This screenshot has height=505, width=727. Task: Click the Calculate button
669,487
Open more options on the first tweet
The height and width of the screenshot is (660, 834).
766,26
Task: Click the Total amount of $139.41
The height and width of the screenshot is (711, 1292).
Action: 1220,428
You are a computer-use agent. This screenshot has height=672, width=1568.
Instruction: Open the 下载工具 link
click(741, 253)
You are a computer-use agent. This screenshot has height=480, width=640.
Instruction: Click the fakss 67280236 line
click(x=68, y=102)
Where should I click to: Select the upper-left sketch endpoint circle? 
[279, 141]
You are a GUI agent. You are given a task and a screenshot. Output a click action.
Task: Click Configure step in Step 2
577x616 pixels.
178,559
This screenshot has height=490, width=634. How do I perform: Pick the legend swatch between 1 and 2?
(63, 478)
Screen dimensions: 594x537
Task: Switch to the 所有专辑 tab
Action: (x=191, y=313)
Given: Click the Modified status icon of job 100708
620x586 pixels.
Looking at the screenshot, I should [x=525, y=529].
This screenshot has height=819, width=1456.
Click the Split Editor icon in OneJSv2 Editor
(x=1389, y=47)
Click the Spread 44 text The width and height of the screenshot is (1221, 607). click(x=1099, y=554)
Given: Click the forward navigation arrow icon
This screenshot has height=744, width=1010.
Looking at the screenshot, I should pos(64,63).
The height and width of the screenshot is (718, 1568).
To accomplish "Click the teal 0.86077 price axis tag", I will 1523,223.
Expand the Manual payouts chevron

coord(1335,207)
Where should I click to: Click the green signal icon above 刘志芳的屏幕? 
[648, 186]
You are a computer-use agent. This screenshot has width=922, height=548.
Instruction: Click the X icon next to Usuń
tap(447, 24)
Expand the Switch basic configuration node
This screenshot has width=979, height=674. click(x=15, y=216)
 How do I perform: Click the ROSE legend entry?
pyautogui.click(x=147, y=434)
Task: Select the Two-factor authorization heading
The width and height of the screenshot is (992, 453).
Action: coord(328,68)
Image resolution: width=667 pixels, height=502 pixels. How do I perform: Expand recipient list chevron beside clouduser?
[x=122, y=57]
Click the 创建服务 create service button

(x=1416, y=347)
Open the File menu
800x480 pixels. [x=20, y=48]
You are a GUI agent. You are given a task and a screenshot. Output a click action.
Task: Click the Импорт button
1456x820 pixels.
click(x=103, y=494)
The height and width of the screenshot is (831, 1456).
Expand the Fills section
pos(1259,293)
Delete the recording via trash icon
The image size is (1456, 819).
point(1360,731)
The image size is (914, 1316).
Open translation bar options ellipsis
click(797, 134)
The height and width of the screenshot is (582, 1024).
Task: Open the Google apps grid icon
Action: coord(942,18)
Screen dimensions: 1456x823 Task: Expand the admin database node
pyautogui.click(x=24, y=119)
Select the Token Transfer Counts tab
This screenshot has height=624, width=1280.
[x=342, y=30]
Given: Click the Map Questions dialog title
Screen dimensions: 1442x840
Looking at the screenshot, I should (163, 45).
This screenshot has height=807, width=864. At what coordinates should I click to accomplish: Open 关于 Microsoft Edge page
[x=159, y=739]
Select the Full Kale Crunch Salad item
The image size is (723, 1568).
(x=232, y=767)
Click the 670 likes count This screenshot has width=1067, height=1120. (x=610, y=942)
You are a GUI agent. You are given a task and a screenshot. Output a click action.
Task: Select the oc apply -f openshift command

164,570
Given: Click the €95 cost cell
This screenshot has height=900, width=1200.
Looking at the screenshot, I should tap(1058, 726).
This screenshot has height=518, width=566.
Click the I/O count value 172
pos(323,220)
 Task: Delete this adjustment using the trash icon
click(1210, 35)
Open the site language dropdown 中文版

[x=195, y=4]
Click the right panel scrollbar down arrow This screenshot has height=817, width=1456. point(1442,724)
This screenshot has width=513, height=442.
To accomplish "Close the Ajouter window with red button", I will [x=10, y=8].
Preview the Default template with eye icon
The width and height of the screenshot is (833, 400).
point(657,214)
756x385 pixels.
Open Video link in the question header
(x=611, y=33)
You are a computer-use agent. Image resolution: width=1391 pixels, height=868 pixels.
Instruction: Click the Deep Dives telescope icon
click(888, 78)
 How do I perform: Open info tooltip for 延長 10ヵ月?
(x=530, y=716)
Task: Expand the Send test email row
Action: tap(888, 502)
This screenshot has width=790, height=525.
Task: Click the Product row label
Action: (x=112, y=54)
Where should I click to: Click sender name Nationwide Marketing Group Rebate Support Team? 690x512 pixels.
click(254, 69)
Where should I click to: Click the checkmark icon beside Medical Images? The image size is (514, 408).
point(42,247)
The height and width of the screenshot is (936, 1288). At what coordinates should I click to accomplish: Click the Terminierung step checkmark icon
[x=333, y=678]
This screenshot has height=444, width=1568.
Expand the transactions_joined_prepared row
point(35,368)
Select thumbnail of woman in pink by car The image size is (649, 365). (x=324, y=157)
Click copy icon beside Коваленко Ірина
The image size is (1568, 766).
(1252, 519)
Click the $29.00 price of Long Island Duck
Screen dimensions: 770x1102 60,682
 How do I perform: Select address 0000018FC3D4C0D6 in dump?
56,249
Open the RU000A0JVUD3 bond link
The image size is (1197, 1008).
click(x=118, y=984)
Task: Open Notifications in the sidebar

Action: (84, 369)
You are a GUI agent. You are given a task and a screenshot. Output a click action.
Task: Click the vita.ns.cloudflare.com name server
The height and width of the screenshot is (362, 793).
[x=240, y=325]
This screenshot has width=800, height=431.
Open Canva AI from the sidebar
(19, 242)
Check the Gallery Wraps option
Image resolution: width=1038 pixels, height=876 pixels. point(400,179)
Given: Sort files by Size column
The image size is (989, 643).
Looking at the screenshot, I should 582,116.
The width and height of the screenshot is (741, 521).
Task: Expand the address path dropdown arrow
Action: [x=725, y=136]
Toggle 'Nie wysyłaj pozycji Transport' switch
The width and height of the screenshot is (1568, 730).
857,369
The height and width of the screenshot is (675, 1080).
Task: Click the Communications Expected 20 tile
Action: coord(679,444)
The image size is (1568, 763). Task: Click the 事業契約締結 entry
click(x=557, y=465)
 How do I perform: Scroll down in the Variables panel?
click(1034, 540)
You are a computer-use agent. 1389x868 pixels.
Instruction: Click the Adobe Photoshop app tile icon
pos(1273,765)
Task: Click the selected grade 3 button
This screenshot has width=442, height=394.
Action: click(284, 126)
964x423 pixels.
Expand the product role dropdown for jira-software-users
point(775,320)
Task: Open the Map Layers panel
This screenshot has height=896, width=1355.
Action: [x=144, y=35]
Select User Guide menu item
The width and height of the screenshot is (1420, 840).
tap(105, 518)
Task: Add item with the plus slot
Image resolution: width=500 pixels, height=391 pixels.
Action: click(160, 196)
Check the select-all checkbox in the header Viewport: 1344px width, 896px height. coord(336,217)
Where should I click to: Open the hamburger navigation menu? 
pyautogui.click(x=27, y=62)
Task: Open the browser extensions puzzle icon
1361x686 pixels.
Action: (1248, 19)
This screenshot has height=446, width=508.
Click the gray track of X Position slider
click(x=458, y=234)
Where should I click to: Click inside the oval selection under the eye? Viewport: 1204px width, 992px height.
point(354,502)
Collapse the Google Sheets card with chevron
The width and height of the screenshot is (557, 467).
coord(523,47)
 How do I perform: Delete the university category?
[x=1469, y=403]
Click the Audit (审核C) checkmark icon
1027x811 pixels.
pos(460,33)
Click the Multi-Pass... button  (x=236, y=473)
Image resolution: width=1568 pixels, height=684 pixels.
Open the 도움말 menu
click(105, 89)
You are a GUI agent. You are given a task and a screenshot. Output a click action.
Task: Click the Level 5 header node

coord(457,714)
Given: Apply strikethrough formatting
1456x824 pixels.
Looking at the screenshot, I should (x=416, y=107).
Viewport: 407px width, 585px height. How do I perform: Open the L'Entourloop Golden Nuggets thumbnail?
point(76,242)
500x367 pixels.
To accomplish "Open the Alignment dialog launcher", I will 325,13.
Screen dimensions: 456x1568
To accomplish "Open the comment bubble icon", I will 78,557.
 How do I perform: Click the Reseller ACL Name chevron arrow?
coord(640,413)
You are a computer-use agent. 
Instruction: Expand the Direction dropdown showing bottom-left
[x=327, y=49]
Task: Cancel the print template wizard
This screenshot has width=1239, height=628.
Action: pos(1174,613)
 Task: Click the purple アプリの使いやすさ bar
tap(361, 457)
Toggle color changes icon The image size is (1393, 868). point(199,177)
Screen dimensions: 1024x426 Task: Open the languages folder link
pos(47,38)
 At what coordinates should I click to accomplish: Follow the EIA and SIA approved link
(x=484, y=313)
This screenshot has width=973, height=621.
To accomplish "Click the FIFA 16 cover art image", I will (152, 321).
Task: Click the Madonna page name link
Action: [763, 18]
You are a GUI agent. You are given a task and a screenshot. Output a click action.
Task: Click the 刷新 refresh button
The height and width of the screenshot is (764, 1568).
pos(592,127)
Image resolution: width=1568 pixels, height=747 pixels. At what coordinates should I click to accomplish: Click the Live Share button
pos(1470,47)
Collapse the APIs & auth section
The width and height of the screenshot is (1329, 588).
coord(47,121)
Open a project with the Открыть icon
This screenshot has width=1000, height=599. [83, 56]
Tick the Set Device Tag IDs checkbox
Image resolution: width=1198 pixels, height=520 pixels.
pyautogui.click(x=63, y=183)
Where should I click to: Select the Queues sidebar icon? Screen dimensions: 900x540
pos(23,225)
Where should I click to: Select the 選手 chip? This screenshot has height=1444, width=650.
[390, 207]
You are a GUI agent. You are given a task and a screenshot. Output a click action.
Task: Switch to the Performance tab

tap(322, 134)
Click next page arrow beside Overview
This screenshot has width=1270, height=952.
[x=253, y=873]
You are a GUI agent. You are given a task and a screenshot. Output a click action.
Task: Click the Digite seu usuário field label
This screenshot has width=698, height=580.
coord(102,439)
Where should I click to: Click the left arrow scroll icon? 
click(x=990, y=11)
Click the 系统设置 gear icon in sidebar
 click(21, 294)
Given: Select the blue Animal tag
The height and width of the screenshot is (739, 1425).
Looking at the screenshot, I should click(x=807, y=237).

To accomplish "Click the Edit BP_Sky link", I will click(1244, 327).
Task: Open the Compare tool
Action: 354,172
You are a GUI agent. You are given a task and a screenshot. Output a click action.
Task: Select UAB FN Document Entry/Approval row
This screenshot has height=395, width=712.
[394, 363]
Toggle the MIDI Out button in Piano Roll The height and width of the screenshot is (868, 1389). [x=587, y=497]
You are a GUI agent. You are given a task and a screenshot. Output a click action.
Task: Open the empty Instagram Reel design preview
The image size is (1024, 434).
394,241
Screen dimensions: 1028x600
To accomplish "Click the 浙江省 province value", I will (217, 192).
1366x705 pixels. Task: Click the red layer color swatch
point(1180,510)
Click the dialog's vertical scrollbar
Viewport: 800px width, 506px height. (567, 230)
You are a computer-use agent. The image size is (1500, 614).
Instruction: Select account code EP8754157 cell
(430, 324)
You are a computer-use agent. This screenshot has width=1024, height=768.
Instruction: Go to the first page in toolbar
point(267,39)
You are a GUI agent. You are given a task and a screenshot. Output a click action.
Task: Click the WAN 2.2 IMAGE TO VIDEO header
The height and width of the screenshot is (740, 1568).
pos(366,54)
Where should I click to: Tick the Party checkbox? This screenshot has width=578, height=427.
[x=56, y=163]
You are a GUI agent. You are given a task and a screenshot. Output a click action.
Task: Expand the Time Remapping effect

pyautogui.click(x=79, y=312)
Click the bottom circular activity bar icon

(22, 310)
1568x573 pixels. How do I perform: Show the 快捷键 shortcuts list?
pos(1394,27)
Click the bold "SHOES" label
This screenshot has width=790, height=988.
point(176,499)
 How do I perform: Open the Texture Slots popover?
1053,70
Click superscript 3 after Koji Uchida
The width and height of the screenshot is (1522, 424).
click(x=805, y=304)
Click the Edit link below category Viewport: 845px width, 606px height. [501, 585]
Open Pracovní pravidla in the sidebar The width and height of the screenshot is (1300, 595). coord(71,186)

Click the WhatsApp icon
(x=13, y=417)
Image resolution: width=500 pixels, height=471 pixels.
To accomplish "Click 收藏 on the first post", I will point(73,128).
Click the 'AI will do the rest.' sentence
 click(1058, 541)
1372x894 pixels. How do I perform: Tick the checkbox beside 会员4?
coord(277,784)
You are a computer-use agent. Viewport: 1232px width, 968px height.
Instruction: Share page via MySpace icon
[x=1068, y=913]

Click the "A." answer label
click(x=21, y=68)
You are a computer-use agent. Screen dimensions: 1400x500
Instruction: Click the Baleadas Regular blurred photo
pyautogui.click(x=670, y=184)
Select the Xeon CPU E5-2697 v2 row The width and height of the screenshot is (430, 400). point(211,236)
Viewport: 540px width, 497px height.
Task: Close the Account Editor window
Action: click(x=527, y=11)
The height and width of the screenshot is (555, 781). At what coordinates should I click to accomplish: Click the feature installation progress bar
::::
Exercise description: Rewrite the lines from the first one through the line containing "Action: (x=191, y=313)", both included, as a JSON list of strings with one string per line and blank lines omitted.

Task solution:
[
  "This screenshot has height=505, width=727. Task: Click the Calculate button",
  "669,487",
  "Open more options on the first tweet",
  "The height and width of the screenshot is (660, 834).",
  "766,26",
  "Task: Click the Total amount of $139.41",
  "The height and width of the screenshot is (711, 1292).",
  "Action: 1220,428",
  "You are a computer-use agent. This screenshot has height=672, width=1568.",
  "Instruction: Open the 下载工具 link",
  "click(741, 253)",
  "You are a computer-use agent. This screenshot has height=480, width=640.",
  "Instruction: Click the fakss 67280236 line",
  "click(x=68, y=102)",
  "Where should I click to: Select the upper-left sketch endpoint circle? ",
  "[279, 141]",
  "You are a GUI agent. You are given a task and a screenshot. Output a click action.",
  "Task: Click Configure step in Step 2",
  "577x616 pixels.",
  "178,559",
  "This screenshot has height=490, width=634. How do I perform: Pick the legend swatch between 1 and 2?",
  "(63, 478)",
  "Screen dimensions: 594x537",
  "Task: Switch to the 所有专辑 tab",
  "Action: (x=191, y=313)"
]